Where did my horse go?
|January 12, 2012||Posted by Melinda under Uncategorized|
Specifically, where did my fat little trustworthy pony go? It’s been replaced by a fire breathing monster who doesn’t seem to possess a shred of common sense in her walnut sized brain.
At first, I thought this change was a fluke – I would get this behavior at rides approximately 1 out of every 7 starts – so I knew it was in there. When I got it on a conditioning ride, I thought “GREAT! I can finally work through this behavior when I have plenty of time to train through it and really make an impression on her silly little pea sized (I mean walnut sized…) brain.
And then…….I continued to get this behavior on EVERY SINGLE FREAKIN’ RIDE.
I have 2 hypothesis’
1. Obviously our relationship has taken a hit during the year off.
2. Staying out in pasture, she hasn’t lost NEARLY the amount of fitness I thought she had.
My submissive little pony has decided that she knows her job far better than I do and is ignoring proper chain of command.
Normally I’d throw a horse who has made this poor decision into the round pen and have a discussion. Repeatedly if necessary.
BUT – I’m still being cautious of that tendon. Putting Farley in a round pen and being comfortable applying as much pressure (i.e. speed, turns) as necessary to get my point across is going to put a lot of torque on that LF and IMO it’s not ready for that. I haven’t asked for a canter under saddle, much less in a 20 meter circle.
So, I’ve made some compromises and modifications.
1. In the round pen I’ll ask for a trot both directions, canter to the right only. (round pen is large with good footing, and is level – no banked sides.)
2. Lots of hindquarter disengages for naughty behavior when I’m on the ground and in the saddle. (have to be careful, as she did take a swing at me).

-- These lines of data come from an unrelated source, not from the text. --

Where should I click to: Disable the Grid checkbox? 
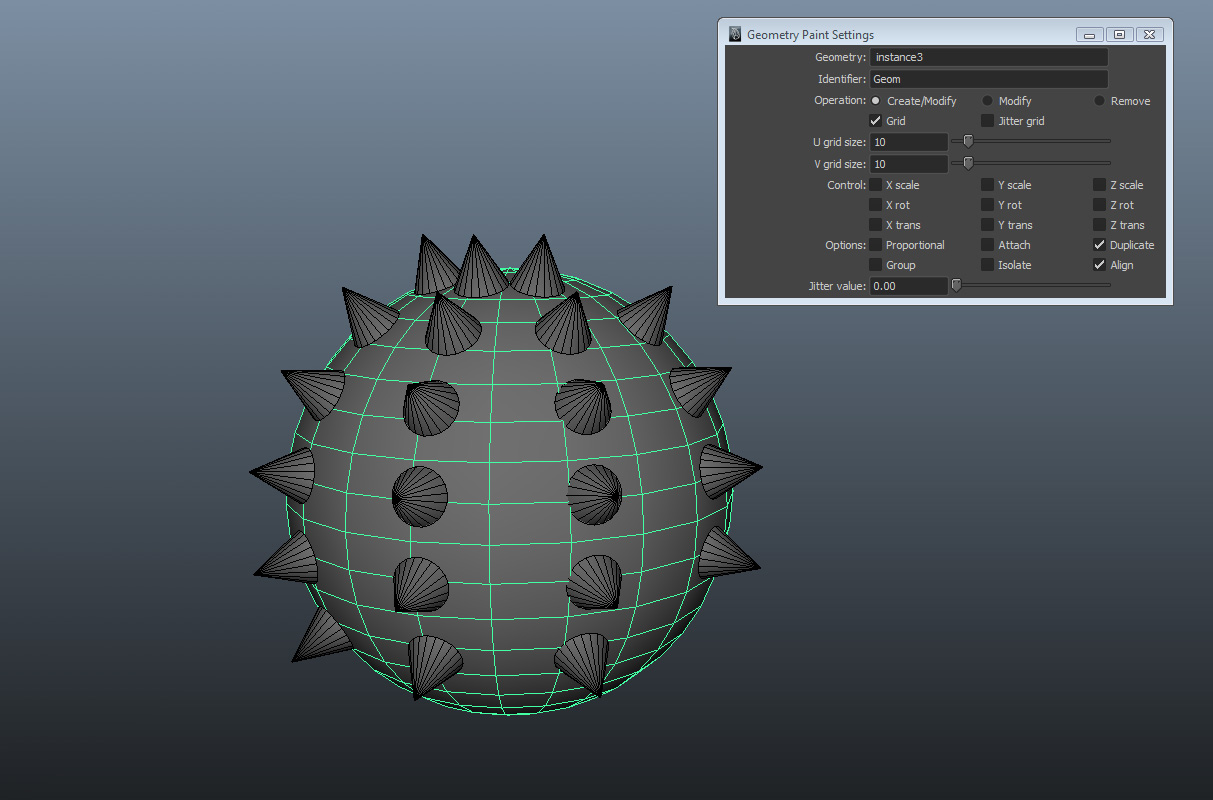(875, 120)
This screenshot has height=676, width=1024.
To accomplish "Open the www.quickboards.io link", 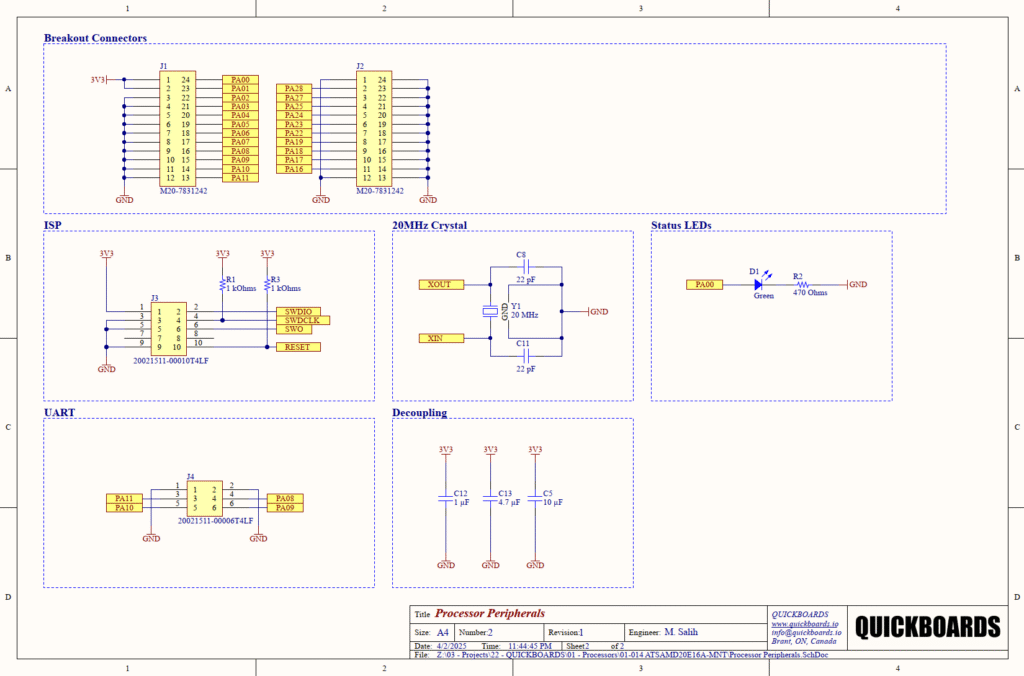I will (804, 623).
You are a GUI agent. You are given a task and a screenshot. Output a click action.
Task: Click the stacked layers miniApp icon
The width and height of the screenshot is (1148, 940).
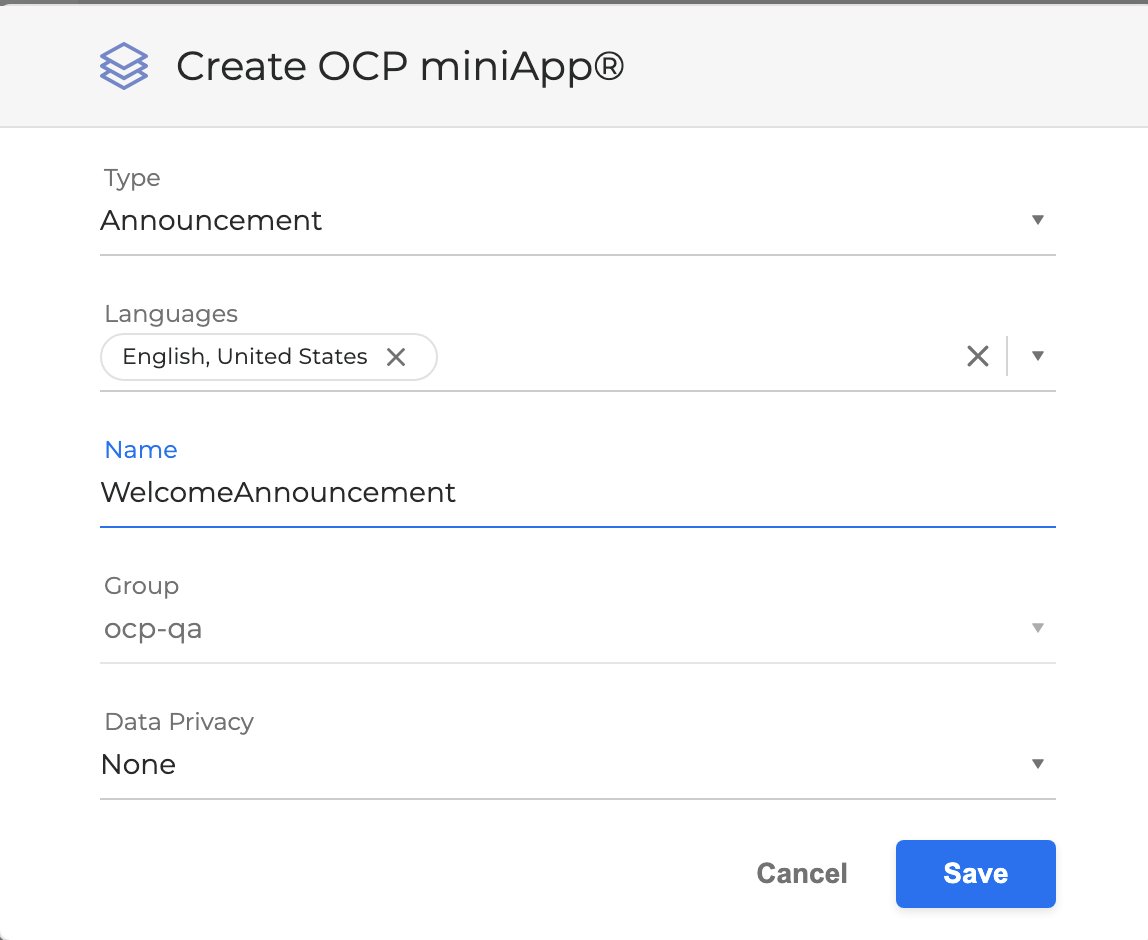coord(124,67)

3. Lots of standing still, relaxed.
4. Her behind my shoulder at ALL times when leading, enforced with a whip if necessary.
5. Lots of 180 turns and moving away from home when she tosses her head in the air and seems to have lost focus on the most important thing – ME!
6. Lots of walk trot dressage focusing on submission and a very low head.
What I’m not doing –
1. Any intense round pen work – including working her to the point where she’s tired. In addition to the torque, I DON’T need her getting tired and fatigued and thus making that tendon more likely to reinjure at this early stage of putting her back to work.
2. She has lost any “good horse privileges” – including being able to walk beside me, graze under saddle, graze on the line, and making any move towards my personal space without being invited.
3. My standard strategy for Farley to fix the running home thing – as we go towards home if she ignores my half halt and/or sticks her nose in the air, immediately reverse direction and head away from home at one gait higher than we were going home at. Thus, trotting towards home will result in a canter away, cantering towards home will result in a hand gallop away. And I want just as much energy and activity away as I was getting going towards home – no half-assed canters – it better be forward and engaged and happy!
What I have on my side:
1. She’s an honest horse. She’s not playing games and tricks to try and unseat me – it’s energy forward and the bucks are a result of that energy forward.
2. She’s not a spooky horse. I don’t have to worry about something “setting her off”.
3. She’s on pasture – I’m not dealing with a horse that has been confined for a long time.
4. she’s not “bad” all the time –
5. We have a relationship that stretches over years – I know what I can expect from her, and she should quickly relearn what she can expect from me. It’s not like I’m completely starting over, or have had a problem relationship with her.
6. Minx was so much worse than Farley can even dream of being.
On the bright side….
1. I’d rather be dealing with this problem than what I’ve been doing the last year – not riding and treating a tendon injury.
2. I can FINALLY replicate something at home that sparodically pops up at rides – naughty behavior under saddle. WHOOO HOOO!
3. I have MONTHS before my first LD to fix this – plenty of time to get my point across.
4. My first ride will be an LD – an LD that I will spend the entire time schooling if necessary.
This just goes to show – You can buy the calmest, sweetest horse – and there’s no guarantee that they will stay that way all the time, especially if they aren’t ridden regularly. I know people who want a perfectly trained horse that will be perfectly safe all the time – but they aren’t robots. They respond to their environment and use and even the best ones will require a tune up now and then!
Did I miss anything on my horsey boot camp list? Feel free to add in the comments!!!!!!!!
And once again…..I have come to the end of a discussion (discussing an osteomyelitis – infectious I believe) and have a lecture coming up (Nutritional Bone Disease if you must know) so must post this and start paying attention!